As far as I understand, if we accept utilitarianism ethics, then the right thing to do is to maximize the happiness of everyone, including all sentient beings. But this does not leave any space for any personal project that does not contribute the common good.

For example, assume that I am very interested in writing poetry, but am not interested in publishing or unable to publish anything. Then my time spent on poetry does not help anyone other giving me some satisfaction. According to utilitarianism, I should throw away my notebooks and do something like volunteering for a charity.

But this seems to be really difficult even for the noblest of us. So for utilitarians, the justification allowing some personal project seems to be that it is impossible for humans to get rid of self-interest.

Are there any better answers to this question?

2 Answers 2


Under utilitarianism, that people are unable to get rid of self-interest merely means that they act wrongly.

This is known as the demandingness objection, namely that most people regard many actions as optional that utilitarianism would require as mandatory. For instance, maximizing contribution to charity rather spending money on yourself.

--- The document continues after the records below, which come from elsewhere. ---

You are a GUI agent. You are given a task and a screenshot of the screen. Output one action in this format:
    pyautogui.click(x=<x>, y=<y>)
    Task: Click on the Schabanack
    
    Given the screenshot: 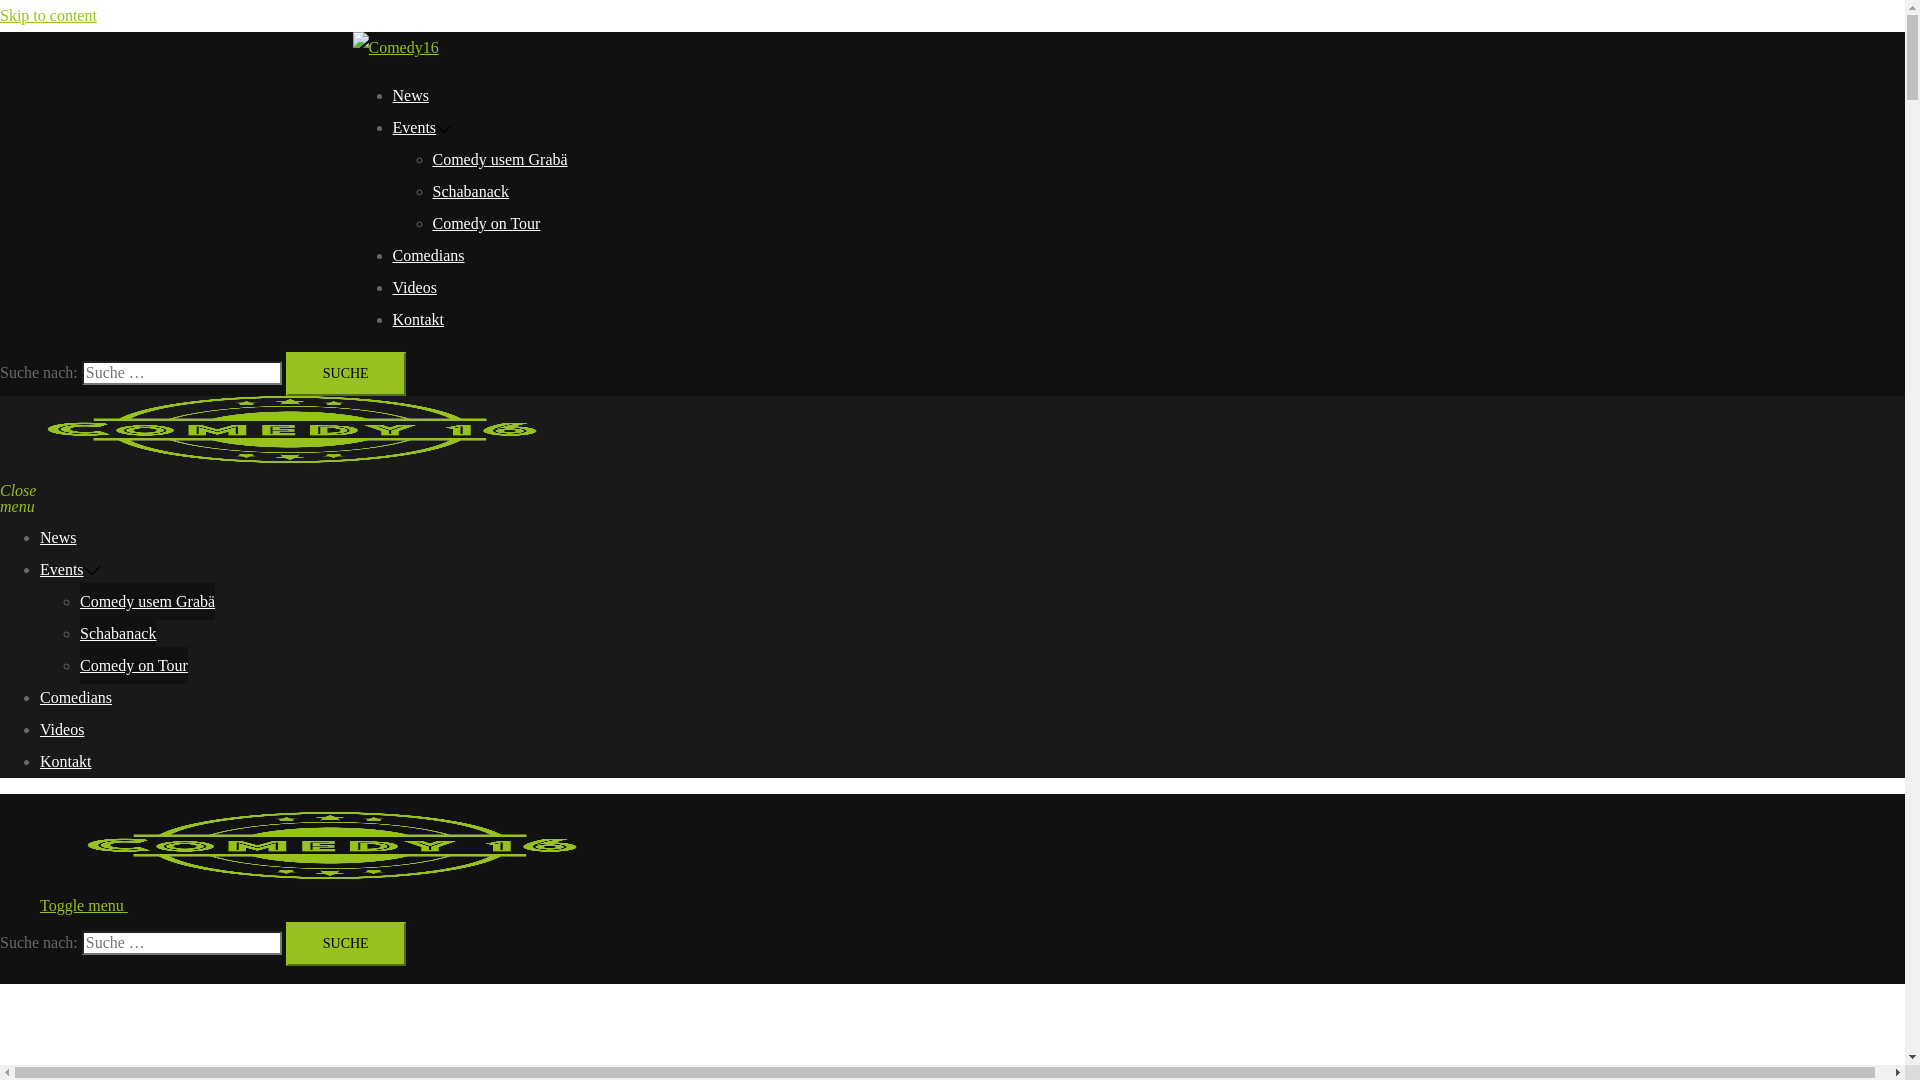 What is the action you would take?
    pyautogui.click(x=470, y=192)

Thomas Nagel argued against it on the grounds of "agent-relative" interests rather than "agent-neutral" (something you want but not that anyone would want) but those would require you to follow your interests rather than having the option to choose to sacrifice them.


you have to think globally with utilitarianism. if writing poetry is necessary for your well being, then it's utilitarian to write poetry.....Because if you didnt, you'd be too miserable anyways to help others.

That's why it's ok to take care of yourself with utilitarianism, because your happiness counts and because you can't help others if you are miserable. You just have to optimize how you split other people's interests and yours.